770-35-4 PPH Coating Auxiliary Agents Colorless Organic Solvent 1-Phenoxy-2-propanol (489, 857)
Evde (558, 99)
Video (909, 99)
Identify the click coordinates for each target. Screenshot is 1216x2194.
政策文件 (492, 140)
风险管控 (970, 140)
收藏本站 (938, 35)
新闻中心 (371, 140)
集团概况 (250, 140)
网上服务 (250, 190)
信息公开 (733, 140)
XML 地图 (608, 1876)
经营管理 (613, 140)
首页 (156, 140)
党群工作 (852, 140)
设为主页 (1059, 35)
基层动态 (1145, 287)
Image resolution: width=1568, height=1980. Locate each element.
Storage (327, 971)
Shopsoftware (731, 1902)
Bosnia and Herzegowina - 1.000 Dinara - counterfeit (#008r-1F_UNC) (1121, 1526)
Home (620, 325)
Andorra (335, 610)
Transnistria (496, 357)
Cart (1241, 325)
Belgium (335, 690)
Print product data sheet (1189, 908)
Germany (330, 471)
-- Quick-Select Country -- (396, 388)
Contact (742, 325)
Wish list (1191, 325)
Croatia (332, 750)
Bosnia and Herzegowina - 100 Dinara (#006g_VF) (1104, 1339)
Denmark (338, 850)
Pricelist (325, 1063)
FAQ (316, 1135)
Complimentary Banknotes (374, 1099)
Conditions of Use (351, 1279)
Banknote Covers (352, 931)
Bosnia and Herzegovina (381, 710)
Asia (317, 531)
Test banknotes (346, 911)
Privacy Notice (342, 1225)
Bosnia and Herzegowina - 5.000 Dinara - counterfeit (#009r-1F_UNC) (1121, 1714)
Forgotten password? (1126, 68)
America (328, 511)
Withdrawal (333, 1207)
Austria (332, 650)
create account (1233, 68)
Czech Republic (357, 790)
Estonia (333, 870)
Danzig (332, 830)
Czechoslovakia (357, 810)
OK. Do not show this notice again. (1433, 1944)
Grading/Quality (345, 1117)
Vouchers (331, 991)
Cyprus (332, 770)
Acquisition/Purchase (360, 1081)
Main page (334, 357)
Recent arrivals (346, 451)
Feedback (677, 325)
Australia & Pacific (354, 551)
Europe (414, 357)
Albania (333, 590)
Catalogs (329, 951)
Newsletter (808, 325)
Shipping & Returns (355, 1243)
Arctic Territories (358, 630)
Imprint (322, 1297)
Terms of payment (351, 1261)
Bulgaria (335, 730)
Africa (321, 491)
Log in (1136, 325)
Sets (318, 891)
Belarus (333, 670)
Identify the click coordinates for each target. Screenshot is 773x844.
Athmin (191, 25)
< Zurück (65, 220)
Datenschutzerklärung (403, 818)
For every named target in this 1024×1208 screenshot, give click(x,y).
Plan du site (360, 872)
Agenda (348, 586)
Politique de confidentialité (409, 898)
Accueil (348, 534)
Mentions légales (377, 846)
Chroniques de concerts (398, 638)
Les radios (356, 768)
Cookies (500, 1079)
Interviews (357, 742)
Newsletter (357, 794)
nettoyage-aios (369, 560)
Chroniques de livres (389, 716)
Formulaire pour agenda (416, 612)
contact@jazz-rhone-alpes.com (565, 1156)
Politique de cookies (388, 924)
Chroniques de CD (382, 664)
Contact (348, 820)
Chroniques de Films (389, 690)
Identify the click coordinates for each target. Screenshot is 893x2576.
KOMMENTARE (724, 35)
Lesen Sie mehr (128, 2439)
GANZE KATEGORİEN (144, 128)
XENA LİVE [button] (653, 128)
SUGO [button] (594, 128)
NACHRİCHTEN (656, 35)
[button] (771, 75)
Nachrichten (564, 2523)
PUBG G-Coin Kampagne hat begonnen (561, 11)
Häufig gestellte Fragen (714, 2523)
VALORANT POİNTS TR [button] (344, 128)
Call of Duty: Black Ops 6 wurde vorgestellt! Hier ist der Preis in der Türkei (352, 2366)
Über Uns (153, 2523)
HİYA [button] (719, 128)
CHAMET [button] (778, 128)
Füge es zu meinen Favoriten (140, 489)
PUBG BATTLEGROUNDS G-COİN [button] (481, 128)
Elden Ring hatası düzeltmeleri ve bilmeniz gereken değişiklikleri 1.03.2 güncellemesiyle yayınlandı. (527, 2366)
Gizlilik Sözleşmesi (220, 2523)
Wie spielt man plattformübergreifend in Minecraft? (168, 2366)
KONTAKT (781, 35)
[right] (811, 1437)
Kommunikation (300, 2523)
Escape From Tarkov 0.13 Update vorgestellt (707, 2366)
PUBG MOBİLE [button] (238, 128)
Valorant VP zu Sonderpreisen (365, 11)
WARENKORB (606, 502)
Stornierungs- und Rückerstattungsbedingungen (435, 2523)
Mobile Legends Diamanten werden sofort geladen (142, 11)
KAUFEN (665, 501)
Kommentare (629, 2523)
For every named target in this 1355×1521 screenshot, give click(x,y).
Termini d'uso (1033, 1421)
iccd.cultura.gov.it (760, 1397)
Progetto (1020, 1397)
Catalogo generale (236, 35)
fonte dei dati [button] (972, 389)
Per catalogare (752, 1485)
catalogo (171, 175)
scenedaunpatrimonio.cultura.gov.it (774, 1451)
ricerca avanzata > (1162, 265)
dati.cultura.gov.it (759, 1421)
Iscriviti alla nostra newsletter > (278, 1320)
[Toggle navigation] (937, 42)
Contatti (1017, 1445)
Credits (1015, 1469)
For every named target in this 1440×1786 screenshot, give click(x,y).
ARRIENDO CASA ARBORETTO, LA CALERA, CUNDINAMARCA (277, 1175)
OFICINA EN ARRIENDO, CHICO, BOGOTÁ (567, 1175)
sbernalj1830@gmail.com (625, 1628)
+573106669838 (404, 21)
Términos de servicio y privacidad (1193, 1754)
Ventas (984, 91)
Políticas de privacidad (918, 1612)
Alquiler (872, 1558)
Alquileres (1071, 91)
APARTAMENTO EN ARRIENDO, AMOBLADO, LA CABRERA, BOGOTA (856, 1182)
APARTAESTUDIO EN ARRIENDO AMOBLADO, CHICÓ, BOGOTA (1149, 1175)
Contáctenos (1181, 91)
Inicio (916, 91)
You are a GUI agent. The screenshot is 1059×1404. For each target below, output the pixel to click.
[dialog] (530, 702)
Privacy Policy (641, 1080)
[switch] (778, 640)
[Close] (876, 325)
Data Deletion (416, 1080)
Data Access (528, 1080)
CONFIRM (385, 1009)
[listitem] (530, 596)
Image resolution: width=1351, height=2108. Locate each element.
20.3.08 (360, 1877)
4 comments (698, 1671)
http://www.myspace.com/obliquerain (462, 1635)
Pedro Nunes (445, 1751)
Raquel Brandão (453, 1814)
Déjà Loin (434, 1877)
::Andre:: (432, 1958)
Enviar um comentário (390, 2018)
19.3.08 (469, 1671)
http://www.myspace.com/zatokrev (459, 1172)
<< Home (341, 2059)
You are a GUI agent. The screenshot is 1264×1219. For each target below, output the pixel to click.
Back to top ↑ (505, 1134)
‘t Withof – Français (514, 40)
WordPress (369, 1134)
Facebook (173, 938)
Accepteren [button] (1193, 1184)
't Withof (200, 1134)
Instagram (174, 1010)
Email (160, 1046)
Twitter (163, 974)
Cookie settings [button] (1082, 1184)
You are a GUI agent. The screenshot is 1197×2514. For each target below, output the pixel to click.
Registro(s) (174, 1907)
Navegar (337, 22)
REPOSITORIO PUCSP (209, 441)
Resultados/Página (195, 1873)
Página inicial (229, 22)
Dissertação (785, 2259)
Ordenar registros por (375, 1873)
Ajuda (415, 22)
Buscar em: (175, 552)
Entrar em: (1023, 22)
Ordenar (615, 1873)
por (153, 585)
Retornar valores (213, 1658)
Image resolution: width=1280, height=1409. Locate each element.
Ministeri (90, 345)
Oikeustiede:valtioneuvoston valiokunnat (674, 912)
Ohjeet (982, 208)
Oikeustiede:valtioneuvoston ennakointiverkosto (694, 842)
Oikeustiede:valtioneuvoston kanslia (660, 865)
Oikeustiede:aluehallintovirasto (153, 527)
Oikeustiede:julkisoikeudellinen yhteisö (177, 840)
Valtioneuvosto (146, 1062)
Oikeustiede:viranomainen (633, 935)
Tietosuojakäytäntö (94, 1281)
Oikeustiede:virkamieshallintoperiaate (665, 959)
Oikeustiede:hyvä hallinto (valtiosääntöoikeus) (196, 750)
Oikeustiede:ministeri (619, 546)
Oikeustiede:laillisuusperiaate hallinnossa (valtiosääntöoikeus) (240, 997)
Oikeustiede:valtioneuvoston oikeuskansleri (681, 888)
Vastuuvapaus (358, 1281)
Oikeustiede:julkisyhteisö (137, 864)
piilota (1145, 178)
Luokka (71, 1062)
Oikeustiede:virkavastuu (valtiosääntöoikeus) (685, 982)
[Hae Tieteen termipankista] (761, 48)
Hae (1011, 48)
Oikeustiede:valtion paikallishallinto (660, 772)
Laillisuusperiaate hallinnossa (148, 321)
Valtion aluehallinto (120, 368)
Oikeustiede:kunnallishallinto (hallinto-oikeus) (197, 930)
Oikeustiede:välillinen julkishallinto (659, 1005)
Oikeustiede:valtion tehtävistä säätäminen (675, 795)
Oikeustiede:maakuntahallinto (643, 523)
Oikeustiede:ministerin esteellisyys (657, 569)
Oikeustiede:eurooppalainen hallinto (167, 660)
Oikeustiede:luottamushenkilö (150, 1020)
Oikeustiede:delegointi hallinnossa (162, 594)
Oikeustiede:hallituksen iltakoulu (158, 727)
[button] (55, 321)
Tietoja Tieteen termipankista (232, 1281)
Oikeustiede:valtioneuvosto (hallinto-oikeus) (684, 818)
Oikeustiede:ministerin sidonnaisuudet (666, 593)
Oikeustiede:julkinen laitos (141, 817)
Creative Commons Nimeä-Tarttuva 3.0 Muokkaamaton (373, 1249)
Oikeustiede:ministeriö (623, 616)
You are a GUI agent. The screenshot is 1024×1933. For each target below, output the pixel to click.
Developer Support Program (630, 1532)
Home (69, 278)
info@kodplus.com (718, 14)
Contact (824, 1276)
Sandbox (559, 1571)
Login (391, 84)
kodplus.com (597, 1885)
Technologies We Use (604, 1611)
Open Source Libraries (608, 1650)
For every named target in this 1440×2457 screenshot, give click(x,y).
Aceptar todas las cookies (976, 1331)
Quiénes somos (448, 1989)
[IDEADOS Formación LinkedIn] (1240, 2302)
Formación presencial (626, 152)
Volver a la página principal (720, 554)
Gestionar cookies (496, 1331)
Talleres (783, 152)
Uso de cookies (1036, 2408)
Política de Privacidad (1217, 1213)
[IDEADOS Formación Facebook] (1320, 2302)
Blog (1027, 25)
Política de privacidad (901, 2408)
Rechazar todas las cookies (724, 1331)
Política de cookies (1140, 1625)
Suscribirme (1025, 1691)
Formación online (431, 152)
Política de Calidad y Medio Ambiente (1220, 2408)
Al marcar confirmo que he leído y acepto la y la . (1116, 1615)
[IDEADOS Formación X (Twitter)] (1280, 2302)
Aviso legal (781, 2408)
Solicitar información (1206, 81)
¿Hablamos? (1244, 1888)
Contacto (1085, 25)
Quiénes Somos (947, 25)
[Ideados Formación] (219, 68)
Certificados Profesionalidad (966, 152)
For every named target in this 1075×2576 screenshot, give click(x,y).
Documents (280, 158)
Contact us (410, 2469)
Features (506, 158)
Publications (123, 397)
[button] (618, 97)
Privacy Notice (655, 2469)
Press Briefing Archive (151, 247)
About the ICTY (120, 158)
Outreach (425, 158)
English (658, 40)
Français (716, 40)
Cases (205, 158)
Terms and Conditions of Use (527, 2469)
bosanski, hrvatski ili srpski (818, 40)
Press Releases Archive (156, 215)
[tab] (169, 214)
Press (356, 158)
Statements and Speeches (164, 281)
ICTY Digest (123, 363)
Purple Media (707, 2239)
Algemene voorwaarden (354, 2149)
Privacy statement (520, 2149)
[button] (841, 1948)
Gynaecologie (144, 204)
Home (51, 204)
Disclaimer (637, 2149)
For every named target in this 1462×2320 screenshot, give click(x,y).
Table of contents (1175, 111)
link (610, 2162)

------------------------

__TASK TO COMPLETE__
Count the lines in the records that contain the string "myspace", and reply with the number alone.

__ANSWER BELOW__
2